Mar 9, 2011 at 9:32 pm rating: 2
#65
Russian
I’m going to cut back in, because I realise I’ve been misunderstood and I didn’t mean it to come out like this. My statement was that there’s a strong body of evidence indicating that psychopaths were almost always abused as children. I intended in no way to imply that childhood abuse must lead to psychopathology. Far more often, it appears to lead to chronic illness (the grown-up abused child refuses to blame their parents for hurting them, and instead takes it out on others or most commonly themselves). My logic was, abusers were abused. Not, and never, abused become abusers.

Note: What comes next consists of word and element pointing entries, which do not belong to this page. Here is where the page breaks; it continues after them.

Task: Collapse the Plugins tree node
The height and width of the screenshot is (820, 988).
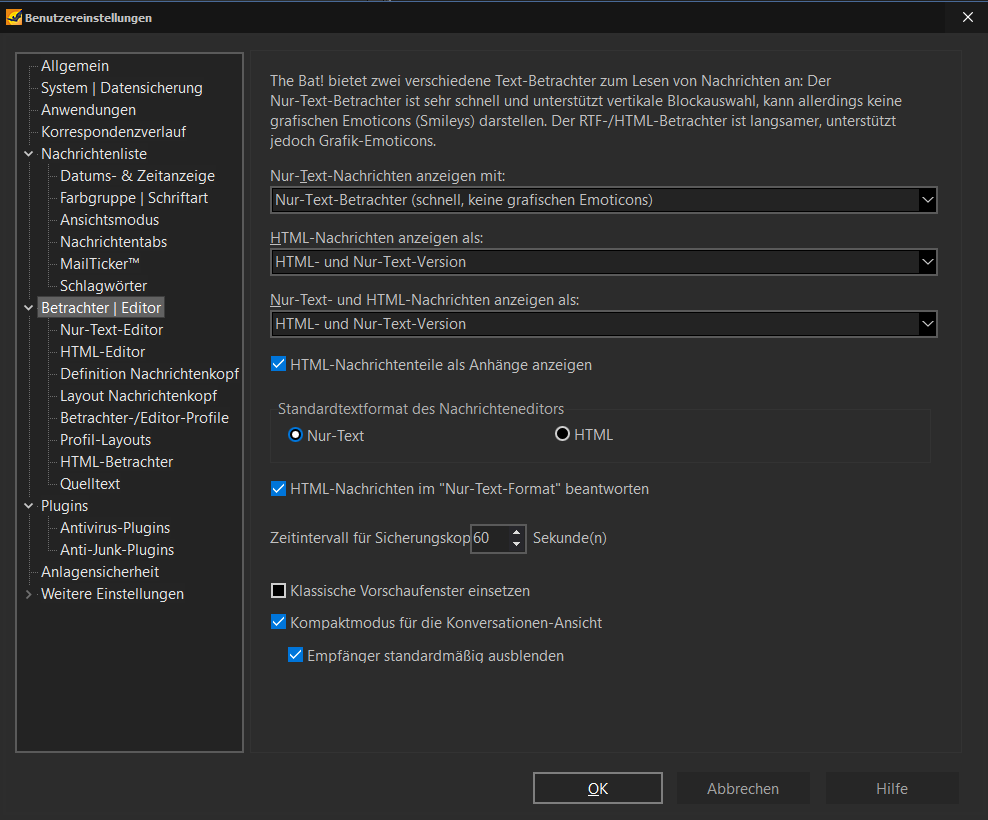Action: pyautogui.click(x=28, y=506)
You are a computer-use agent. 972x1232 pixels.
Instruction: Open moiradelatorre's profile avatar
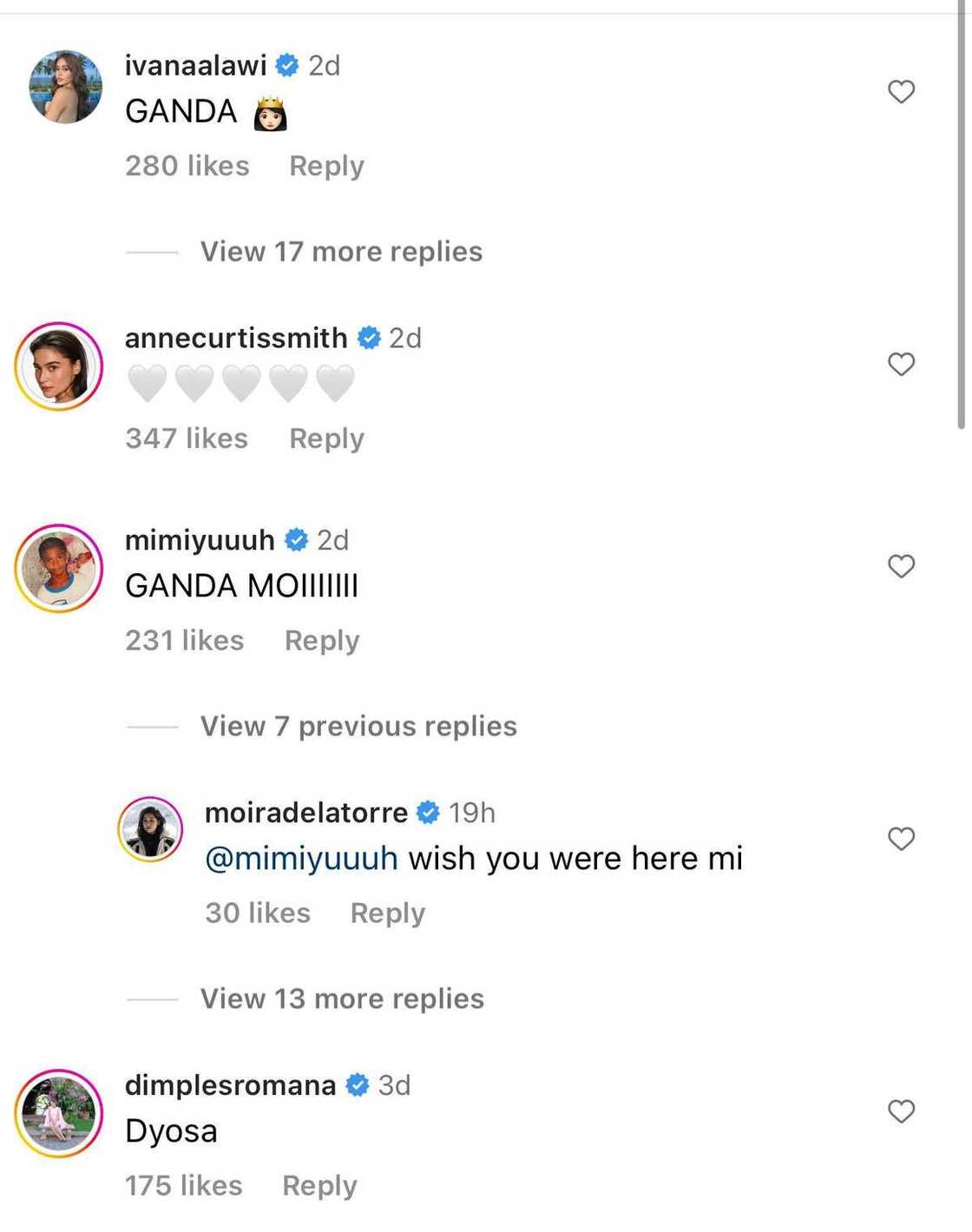[150, 829]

Wench, I didn’t mean exclusively paedophiles, or even at all. I was referring primarily to physical abuse, also emotional and yes sexual. I think on reflection that your paedophiles were being disingenous, because the kind of ‘abuser-created-by-abuse’ personality I’m referring to would NEVER try to excuse themselves on the grounds of past abuse. They would be trying desperately to justify their abusers’ actions and would not believe that they had been mistreated. Still I believe that there may have been less concrete abuse in their past, particularly emotional for which the evidence is less obvious. Again, sexual abuse wasn’t what I was thinking of in the beginning. But see http://www.alice-miller.com/index_en.php for a more intelligent explanation of my logic.
And yes… I killed the funny. Sorry guys, it’s just a topic that resonates pretty deeply with me.